§ **Document passage**:
-*-

# Dream Honey House????



## Queen Bee

I have been keeping bees for 12yrs. And during that time, I have been extracting/storing/working in a room that is in a tiny house that is used for storage, on our property... AND every time, I get ready to do something, I have to straighten, moving, clean and work for an entire day--just to get to my equipment, work tables.. I have part of my equipment in my pantry, part in the little house! This yr, I found several of my honey buckets had been used (by my husband) for minnow buckets, to store shop rags in etc.....Last yr I found someone had shoved my extractor into a file cabinet and broke the 'gate'!! It's been something every yr... 

SO, I have decided I need my own space.... and would love to hear what you would include if you were building your "Dream Honey House"!!! This would be for storage, extraction, work station... EVERYTHING BEEKEEPING only.... Thanks for joining in....QB


----------



## alleyyooper

First thing you need to do is figure out how much room you need and then double that size to get the room you need and extra if you expand.
then you need to figure out the type building you aqre going to build, pole barn style stick on a slab, stick with foundation and wood floor, or cement block. 
Running water, electric for lights over head and to power extractors and honey pump, hot knife. Running water at least cold and a nice sink double bowl or three bowl.
A huge pad lock with only one key holder or your going to end up with stuff that over flowed other peoples storage area.
windows for ventilation and light with screens.

Enough room you can build a hot box, place to heat honey supers before extracting. enough room you can store empty honey supers and other bee keeping equipment.

Room to have settleing tanks and a bottleing station.

I even have a mirco wave oven where I can warm up left overs or do a pre made dinner when extracting late. I also have a freezer so I can freeze frames I suppect of having wax moth eggs.

Big doors even those used by persons. I like our 8 x9 sliding door because I can back the truck into the honey house if need be to unload honey supers. the 38" people doors are also nice if you want to carry out a honey super that way of nuc boxes.

-*-

§ **To-do list**:
1 – In the honey house thread, what does alleyyooper use the freezer for?
2 – Carry on the honey house thread from the last line shown.

§ **Stored data**:
-*-

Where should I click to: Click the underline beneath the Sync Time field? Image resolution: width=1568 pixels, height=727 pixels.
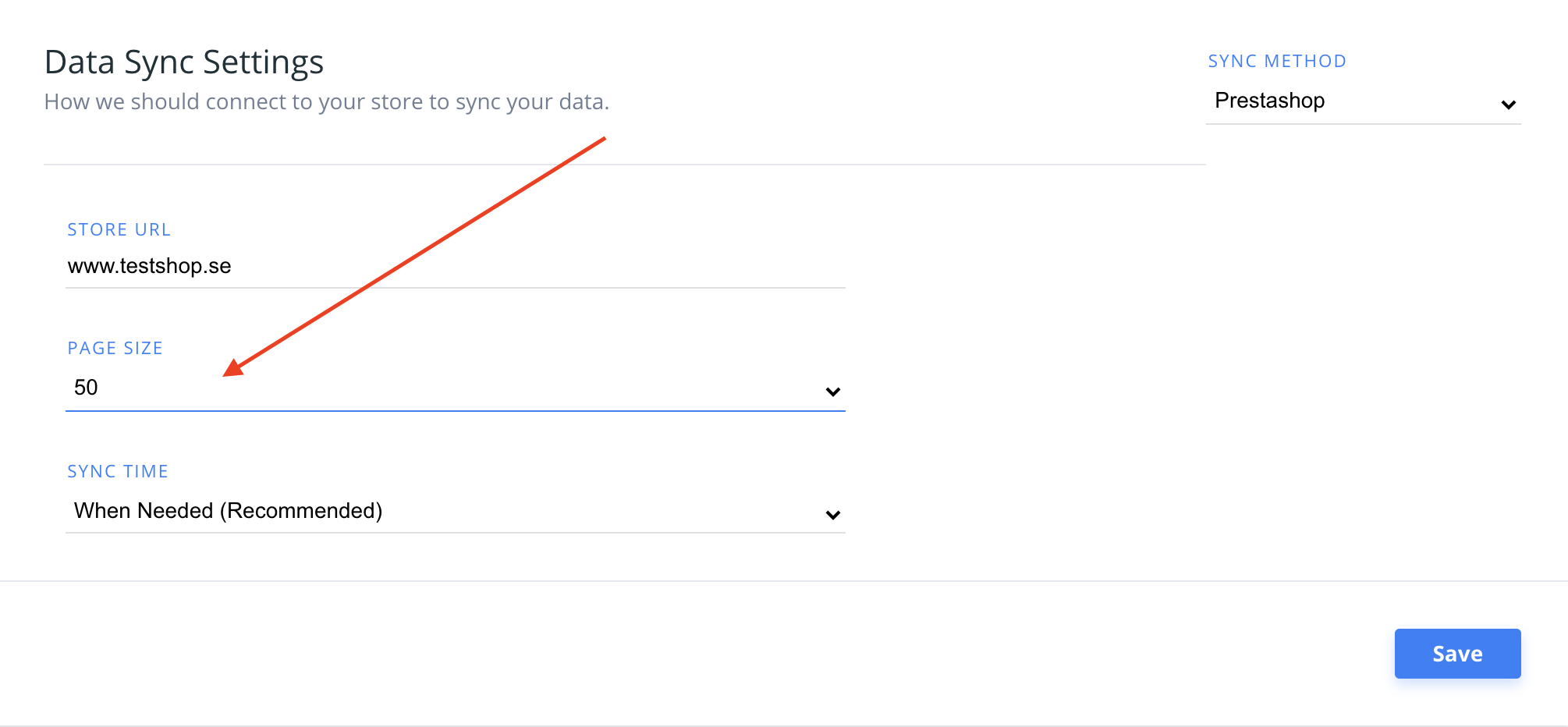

-*-

§ **Expected results**:
1 – To freeze frames suspected of having wax moth eggs.

2 –
 Al


----------



## alleyyooper

Ours is pole barn style with a cement floor.
not totally finished in these pictures.
there are five windows in it, two on the east side where we do most of the work, two at the rear also in a major work area and one to the west mostly in the unloading and storage area.



















Lots of light from two overheads that use 4 T8 bulbs, spend the money for eltronic starters so they work when it is hot and humid. the white celing helps a bunch too. Still installed a smaller two bulb light in front of the capping tank far left uper corner of the picture.










the extractor sets on a 6' x 6' x 8' platform that I wish I had made taller to help the honey flow out and the pump not have to work so hard. It is a 3d hand 72 frame W.T. Kelley extractor, fill it, set it and go have dinner while it changes speed automatiac and shuts its self off at the end of the high speed run. I can do 3 loads before I have to pump honey out.










 Al


----------



## galee

Wow! That's a beauty of a honey house. Here in FL the state tells us what we need to have in order to be able to sell our honey. My dream(and DH promises that it will happen eventually) is to have an "all purpose" building in which to extract/bottle honey, make our wine, do canning, give classes in assorted farm skills, make candles, make soap....and anything else that requires space, storage or a certified kitchen. If I design it well, I should be able to get by with a 20x20 building. That's the size of my kitchen and I do those things there now--my equipment is just stored all over the place. Dreaming is a good thing.


----------



## Queen Bee

Wow, Your set up is a beauty... Great ideas.. thanks.. I don't think I will ever get to that professional level. I have 6 to 8 hives, 9 frame extractor.. I don't really sell my honey-- I use it for gifts/presents and have only sold small amounts.. We don't have a problem w/ the honey being too cold to extract.. It usually around 95* during extracting times. I do love you Honey house.. How far is it from your bee yard?


----------



## alleyyooper

:gaptooth: the closest bee yard is in our front yard about 35 yards away from the building.
:banana: the farthest one away is about 30 miles although I have never noted the milage to it.
We have reduced from 12 yards in 3 counties to 9 yards in only two counties.

Our building is 24 X 24 I still have to store honey supers in or pole barn as well as the extra brood boxes and the dead outs till I need them. wish I had about 15 feet longer honey house to store that stuff.

 Al


----------



## alleyyooper

:gaptooth: the closest bee yard is in our front yard about 35 yards away from the building.
:banana: the farthest one away is about 30 miles although I have never noted the milage to it.
We have reduced from 12 yards in 3 counties to 9 yards in only two counties.

Our building is 24 X 24 I still have to store honey supers in or pole barn as well as the extra brood boxes and the dead outs till I need them. wish I had about 15 feet longer honey house to store that stuff.
In our state to sell honey any place except you door step you have to be licenced. To get it you have to have washable walls, hot and cold water and a 3 bowl sink, sealed floors, covered lighting and a approved septic system. there are other little odds and ends to.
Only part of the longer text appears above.